A:For shoulder reduction the typical clavicle reduction osteotomy’s are done. Whether that changes the angle of the clavicle to what you call feminine is not an element of the surgery in which we have any control. The change in the clavicular angle will be whatever the osteotomy creates. One can reduce the height of the scapular spine on the back but this will require a separate incision to do so. When you refer to reducing the acromion process most likely you are referring to the upper end of the distal clavicle before it becomes part of the AC joint. That superior clavicular knob can be reduced.
Dr. Barry Eppley
World-Renowned Plastic Surgeon
Q: Dr. Eppley,In the pelvis, I’d like to have a pelvic scraping to improve the waist-hip transition. Another question: do you file down the iliac spines? Because mine are very prominent and pronounced.
A: for iliac crest reduction this is done from the anterior superior iliac spine back to the mid-portion of the crest where it turns inward at 45 degrees towards the spine.
Dr. Barry Eppley
World-Renowned Plastic Surgeon
Q: Dr. Eppley,I’ve been looking at your posts and I’ve noticed that you can modify the ribs up to the 7th or 6th, if I remember correctly. So I’d like to have a rib removal from the 12th to the 9th or 8th, and for the other two ribs or the rib above, an osteotomy to reduce them.

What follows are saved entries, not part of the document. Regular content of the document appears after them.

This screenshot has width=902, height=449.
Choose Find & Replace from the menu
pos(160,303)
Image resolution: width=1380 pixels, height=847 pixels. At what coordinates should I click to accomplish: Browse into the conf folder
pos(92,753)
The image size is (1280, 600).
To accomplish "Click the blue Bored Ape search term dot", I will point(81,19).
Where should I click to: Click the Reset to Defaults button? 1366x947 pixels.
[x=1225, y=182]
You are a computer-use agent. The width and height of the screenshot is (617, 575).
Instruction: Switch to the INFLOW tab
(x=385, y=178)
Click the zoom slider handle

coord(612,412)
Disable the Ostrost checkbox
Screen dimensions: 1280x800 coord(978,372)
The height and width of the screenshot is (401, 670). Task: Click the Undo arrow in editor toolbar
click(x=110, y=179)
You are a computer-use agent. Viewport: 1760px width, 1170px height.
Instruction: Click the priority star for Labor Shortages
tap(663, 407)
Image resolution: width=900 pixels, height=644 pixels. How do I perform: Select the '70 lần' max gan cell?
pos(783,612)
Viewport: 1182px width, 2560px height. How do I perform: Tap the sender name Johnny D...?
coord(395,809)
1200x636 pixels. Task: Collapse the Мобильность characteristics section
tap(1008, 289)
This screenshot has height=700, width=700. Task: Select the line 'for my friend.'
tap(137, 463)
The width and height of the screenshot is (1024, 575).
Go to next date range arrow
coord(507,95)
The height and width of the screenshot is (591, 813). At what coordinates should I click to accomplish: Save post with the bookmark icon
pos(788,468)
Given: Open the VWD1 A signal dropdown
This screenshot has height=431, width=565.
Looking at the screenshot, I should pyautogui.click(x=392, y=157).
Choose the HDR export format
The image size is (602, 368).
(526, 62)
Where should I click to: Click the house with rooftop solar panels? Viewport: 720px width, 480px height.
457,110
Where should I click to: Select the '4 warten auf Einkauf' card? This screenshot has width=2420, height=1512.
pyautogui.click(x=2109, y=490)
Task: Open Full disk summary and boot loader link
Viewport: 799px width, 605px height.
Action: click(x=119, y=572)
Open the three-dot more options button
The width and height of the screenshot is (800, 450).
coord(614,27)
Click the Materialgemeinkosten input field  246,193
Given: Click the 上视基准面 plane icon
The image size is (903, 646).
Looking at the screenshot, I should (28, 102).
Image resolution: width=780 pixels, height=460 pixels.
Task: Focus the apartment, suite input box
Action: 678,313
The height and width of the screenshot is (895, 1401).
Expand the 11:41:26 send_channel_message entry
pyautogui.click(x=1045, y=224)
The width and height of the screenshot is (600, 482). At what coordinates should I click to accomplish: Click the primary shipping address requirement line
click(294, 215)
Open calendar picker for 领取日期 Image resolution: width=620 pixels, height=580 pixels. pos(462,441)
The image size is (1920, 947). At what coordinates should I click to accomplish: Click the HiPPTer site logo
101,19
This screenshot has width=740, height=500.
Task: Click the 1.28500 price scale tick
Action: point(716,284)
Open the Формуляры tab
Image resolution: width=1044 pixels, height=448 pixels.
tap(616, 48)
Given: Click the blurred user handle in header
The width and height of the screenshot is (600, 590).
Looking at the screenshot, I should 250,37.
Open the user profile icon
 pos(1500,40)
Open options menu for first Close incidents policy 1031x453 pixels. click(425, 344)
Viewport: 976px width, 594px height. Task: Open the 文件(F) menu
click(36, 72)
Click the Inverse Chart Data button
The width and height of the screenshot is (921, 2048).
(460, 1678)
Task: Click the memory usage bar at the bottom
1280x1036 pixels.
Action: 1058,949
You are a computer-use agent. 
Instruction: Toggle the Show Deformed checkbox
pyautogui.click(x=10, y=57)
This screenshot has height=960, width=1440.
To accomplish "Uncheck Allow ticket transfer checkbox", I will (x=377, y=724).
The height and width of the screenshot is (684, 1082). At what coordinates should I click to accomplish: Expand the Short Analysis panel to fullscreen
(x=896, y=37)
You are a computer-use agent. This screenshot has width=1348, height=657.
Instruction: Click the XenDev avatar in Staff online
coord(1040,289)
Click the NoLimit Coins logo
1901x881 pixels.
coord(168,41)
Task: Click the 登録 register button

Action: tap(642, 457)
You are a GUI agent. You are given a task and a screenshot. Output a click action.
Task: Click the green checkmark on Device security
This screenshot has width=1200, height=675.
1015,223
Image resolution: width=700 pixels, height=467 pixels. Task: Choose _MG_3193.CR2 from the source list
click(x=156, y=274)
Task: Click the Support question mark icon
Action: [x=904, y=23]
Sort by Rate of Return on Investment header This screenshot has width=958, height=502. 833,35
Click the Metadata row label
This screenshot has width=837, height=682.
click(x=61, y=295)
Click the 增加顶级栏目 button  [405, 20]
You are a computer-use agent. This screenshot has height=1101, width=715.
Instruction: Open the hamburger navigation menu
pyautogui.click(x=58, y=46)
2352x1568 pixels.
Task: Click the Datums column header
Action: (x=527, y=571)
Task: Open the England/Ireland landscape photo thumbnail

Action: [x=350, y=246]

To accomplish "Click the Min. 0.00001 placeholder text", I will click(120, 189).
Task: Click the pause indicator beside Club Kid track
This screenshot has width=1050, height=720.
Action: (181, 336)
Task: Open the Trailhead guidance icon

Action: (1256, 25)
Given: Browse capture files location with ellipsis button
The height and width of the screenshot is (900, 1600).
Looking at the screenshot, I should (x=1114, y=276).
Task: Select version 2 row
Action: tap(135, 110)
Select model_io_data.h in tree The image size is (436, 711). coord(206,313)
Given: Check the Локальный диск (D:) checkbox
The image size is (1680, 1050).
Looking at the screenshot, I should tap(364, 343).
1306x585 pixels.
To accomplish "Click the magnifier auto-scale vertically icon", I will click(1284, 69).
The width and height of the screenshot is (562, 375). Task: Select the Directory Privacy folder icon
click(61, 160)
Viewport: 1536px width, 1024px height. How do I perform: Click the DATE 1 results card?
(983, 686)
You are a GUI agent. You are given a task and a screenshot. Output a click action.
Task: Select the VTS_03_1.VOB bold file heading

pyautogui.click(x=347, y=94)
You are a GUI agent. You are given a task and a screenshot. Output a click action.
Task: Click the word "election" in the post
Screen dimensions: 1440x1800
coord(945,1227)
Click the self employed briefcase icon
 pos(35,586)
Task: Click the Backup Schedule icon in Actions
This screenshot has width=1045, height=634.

A: For modification of the lower rib cage I have expanded the level of the rib reductions up to nine and eight with osteotomies at these upper levels. This can certainly be done as long as one can tolerate the longer vertical lateral back scar to do so.
Dr. Barry Eppley
World-Renowned Plastic Surgeon
Q: Dr. Eppley, I want to have a mouth narrowing procedure.
A While mouth narrowing surgery is possible I would be cautious about it due to the scar line that will result in the wake of moving the mouth corners more inward.
Dr. Barry Eppley
World-Renowned Plastic Surgeon
Q: Dr. Eppley, I desire all the procedures of a complete facial feminization, I want to use a more bony and deeper approach to the bone structure. That is, common facial feminization addresses the bone, but mostly by filing it down. In contrast, I have observed that the male face, in its physiognomy, is not only defined by volume but also by projection and position. For example, the forehead joins with the zygomatic bones, forming the orbital cavity, creating a masculine shape that cannot be eliminated by filing. In other words, in craniofacial surgery, modifications are made to the facial frame, the orbital rim, and the orbital cavity, reducing facial projection. Furthermore, I want to achieve a smaller, more rounded face.
A: The first apace to start in considering facial feminization is to do an assessment comparing your 3D facial CT scan with imaging of your facial pictures to see what is and what is not possible. By definition facial feminization is a reductive bony reshaping of the face based on a collection of bony contouring and osteotomy/ostectomy procedures.